▸ DIRECTIONS:
1/ In the corpora overview, why are some corpora described separately from TITUS 2.0? Answer in one to three sentences.
2/ According to the corpora overview, which languages are the texts in LeA – Lesekorpus Altdeutsch written in?
3/ Carry on the corpora overview from its final sentence.

Corpora

The most substantial corpus of the CompLing database is TITUS 2.0. This database contains a majority of the datasets of the older TITUS database.

However, some corpora and data sets of TITUS have been taken out and built in more modernized interfaces. We will give an overview of the independent corpora here (note that some will be integrated in TITUS 2.0 later on). For dictionaries, we refer to the page Lexica.

Indo-European: Germanic

ReA/LeA

LeA – Lesekorpus Altdeutsch is a corpus with Old High German and Old Saxon texts, which are grammatically annotated.

Indo-European: Celtic

Ogam

The Ogam corpus includes photos, transliterations, transcriptions, translations, and metadata of Ogam inscriptions. For the moment, the Ogam database will be present outside of TITUS 2.0, but in the future, it will be integrated with the new corpus.

Indo-European: Tocharian

Tocharica

TITUS: Tocharica contains photos, transliterations and transcriptions of the Tocharian manuscripts of the Berlin Turfan Collection. Note that this data is integrated with the CEToM – A Comprehensive Edition of Tocharian Manuscripts database at Vienna University.

▸ RECORDED DATA:

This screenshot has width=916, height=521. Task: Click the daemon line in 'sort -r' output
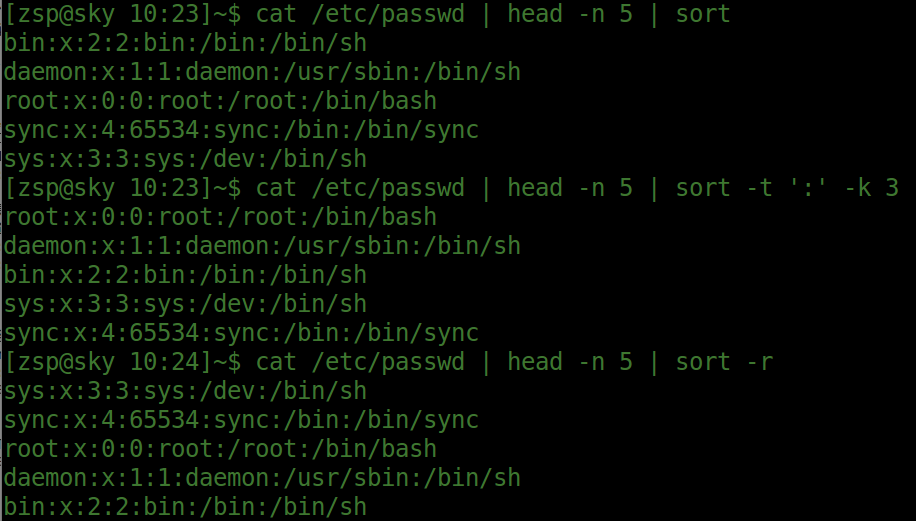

▸ RESULTS FOR EACH TASK:
1/ Some corpora and data sets of the older TITUS database were taken out and rebuilt in more modernized interfaces, so they now stand as independent corpora. The overview covers these independent corpora, some of which will later be integrated into TITUS 2.0.

2/ Old High German and Old Saxon.

3/
Indo-European: Baltic

SLIEKKAS

SLIEKKAS is a corpus of Old Lithuanian texts (1500-1800), containing around 10 million textwords.

CorDon

CorDon is an Old Lithuanian annotated corpus (24,000 words) of the works of the Lithuanian national poet Kristjonas Donelaitis.


Kartvelian: Georgian

Rustaveli

Rustaveli goes Digital is a database with different translations of the Medieval Georgian epic poem The Knight in the Panther’s Skin by Shota Rustaveli.

ECLING

The corpus/archive ECLING contains data in the form of texts and recordings of the endangered languages Batsbi, Svan and Udi in Georgia.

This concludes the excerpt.